VASOVIEW HEMOPRO EVH SYSTEM
Report
- Report Number
- 2242352-2011-00274
- Event Type
- Injury
- Date Received
- April 13, 2011
- Date of Event
- March 11, 2011
- Report Date
- March 15, 2011
- Manufacturer
- MAQUET CARDIOVASCULAR, LLC
- Product Code
- GEI
- PMA / PMN Number
- K052274
- Removal / Correction Number
- NA
- Adverse Event
- Yes
- Product Problem
- Yes
- Report Source
- Manufacturer report
- Reporter Location
- NY, US
- Reporter Occupation
- PHYSICIAN
Narratives
INVESTIGATION: VISUAL INSPECTION REVEALED THAT THE TOOL WAS RECEIVED INSIDE THE CANNULA. THERE WERE NO NON CONFORMITIES WITH THE CANNULA. THE TISSUE WELDER JAWS WERE SOMEWHAT BURNT AND WOULD NOT OPEN UP FULLY. THERE WAS SOME EVIDENCE OF BLOOD. A PRE-CAUTERY TEST WAS PERFORMED ON THE DEVICE WITH A REFERENCE POWER SUPPLY AND EXTENSION CABLE. THE DEVICE PASSED THE PRE-CAUTERY TEST, IT PRODUCED STEAM AND HEAT DURING SEVERAL ACTIVATIONS AND SHUT OFF WHEN THE TOGGLE WAS RELEASED. BASED UPON THE FUNCTIONAL TEST, THE REPORTED FAILURE "FAILURE TO DELIVER ENERGY" COULD NOT BE CONFIRMED. A LOT HISTORY RECORD REVIEW WAS COMPLETED FOR THE PRODUCT. THERE WAS NO NONCONFORMANCE WHICH COULD HAVE CONTRIBUTED TO THIS FAILURE MODE. (B)(4).

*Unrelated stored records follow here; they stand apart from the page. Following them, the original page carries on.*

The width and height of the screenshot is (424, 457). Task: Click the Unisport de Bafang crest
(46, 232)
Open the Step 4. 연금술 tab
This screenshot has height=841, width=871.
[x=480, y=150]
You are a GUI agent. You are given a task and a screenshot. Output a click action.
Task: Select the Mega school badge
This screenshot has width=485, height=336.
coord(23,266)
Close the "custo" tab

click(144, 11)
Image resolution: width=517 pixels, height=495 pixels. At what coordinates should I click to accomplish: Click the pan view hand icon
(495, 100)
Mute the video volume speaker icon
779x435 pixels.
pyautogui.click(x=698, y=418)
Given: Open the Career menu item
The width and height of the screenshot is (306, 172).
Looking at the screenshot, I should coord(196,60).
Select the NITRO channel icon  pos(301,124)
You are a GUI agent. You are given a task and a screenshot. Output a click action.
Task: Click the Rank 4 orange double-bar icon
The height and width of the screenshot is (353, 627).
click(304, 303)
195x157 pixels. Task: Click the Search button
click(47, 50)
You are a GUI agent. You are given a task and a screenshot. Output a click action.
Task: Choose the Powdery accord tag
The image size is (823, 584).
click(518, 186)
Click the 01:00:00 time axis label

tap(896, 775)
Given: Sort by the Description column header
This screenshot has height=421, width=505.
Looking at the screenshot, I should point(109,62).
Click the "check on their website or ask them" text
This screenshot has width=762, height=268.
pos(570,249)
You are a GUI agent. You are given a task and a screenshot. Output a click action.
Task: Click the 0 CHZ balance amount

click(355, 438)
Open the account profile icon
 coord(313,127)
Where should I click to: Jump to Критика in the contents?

THE HOSPITAL REPORTED THAT DURING AN ENDOSCOPIC VESSEL HARVESTING PROCEDURE, TWO VASOVIEW HEMOPRO UNITS HAD ELECTRICAL FAILURES. THE FIRST UNIT OVERHEATED, MELTED THE JAWS AND TIP AND REMAINED ACTIVATED. THE SECOND REPLACEMENT UNIT WOULD NOT CAUTERIZE, 'CAUSING MORE BLEEDING.' A REPLACEMENT UNIT WAS USED TO COMPLETE THE PROCEDURE. THE HOSPITAL DID NOT REPORT ANY PT EFFECTS. THE PRODUCT WAS RETURNED.
Devices
| Seq | Brand | Generic | Product Code | Manufacturer | Model | Lot | UDI-DI |
|---|---|---|---|---|---|---|---|
| 1 | VASOVIEW HEMOPRO EVH SYSTEM | ENDOSCOPIC VESSEL HARVESTING SYSTEM | GEI | MAQUET CARDIOVASCULAR, LLC | VH-3000 | 25029366 |
Patients
| Seq | Age | Sex | Outcome | Treatment |
|---|---|---|---|---|
| 1 | NA | Other |